Dominant expression of sex‐hormone‐binding‐globulin exon‐7 splicing variant over wild‐type mRNA in human ovarian cancers

The intracellular expression of sex‐hormone‐binding‐globulin(SHBG) exon‐7‐splicing‐variant mRNA in human ovarian cancers was demonstrated by reverse‐transcription/polymerase‐chain‐reaction, Southern‐blot and DNA‐sequencing analyses. Analysis of the missing base pairs proved that they corresponded to the entire exon 7, which is considered to encode a portion of the steroid‐binding site, suggesting that the steroid‐binding affinity of this variant might be different from that of the SHBG wild type.

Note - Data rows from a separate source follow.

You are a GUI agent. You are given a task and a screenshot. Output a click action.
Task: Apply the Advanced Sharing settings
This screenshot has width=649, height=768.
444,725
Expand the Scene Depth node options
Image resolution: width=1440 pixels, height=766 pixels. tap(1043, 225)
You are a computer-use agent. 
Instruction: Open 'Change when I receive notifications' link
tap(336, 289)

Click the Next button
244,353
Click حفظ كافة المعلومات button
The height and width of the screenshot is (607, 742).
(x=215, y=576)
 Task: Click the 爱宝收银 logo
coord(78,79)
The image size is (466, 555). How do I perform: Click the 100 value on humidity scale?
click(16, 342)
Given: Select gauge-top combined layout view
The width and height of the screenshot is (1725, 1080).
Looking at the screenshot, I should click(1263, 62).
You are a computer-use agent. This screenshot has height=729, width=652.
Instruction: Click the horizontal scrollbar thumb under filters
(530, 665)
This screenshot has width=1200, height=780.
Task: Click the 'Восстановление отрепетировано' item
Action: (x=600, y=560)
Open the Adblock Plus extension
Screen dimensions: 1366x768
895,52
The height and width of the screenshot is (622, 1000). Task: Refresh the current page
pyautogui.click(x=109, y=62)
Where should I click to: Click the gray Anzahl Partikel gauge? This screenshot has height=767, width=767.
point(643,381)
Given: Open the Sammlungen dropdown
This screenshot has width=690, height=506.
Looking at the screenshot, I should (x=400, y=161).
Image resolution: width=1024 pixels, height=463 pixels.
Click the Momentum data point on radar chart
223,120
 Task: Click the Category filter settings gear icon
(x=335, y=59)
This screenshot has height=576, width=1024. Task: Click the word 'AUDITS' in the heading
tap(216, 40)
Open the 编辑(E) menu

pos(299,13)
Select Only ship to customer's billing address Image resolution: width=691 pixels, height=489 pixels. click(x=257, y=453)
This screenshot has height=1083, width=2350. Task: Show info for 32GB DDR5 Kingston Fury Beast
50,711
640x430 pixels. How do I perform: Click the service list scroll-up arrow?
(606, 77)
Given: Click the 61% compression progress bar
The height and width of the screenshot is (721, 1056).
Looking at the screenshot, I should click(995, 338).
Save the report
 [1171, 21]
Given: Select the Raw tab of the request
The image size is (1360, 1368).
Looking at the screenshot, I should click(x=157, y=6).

SHBG wild‐type and variant mRNA was detected in all normal ovaries and in benign and malignant ovarian tumors analyzed. There were no significant differences in mean SHBG wild‐type and variant mRNA levels among the 3 types of tissue, but the ratio of SHBG exon‐7‐splicing‐variant to wild‐type mRNA level in ovarian cancers was significantly higher ( p < 0.05) than that in normal ovaries, with over‐expression in some benign tumors. SHBG mRNA levels and the ratio of SHBG variant to wild‐type mRNA was not associated with histological classification or clinical stages of ovarian cancers. These results suggest that over‐expression of SHBG‐exon 7‐splicing‐variant mRNA to the wild type might indicate the potential for neoplastic transformation. Int. J. Cancer 77:828–832, 1998.© 1998 Wiley‐Liss, Inc.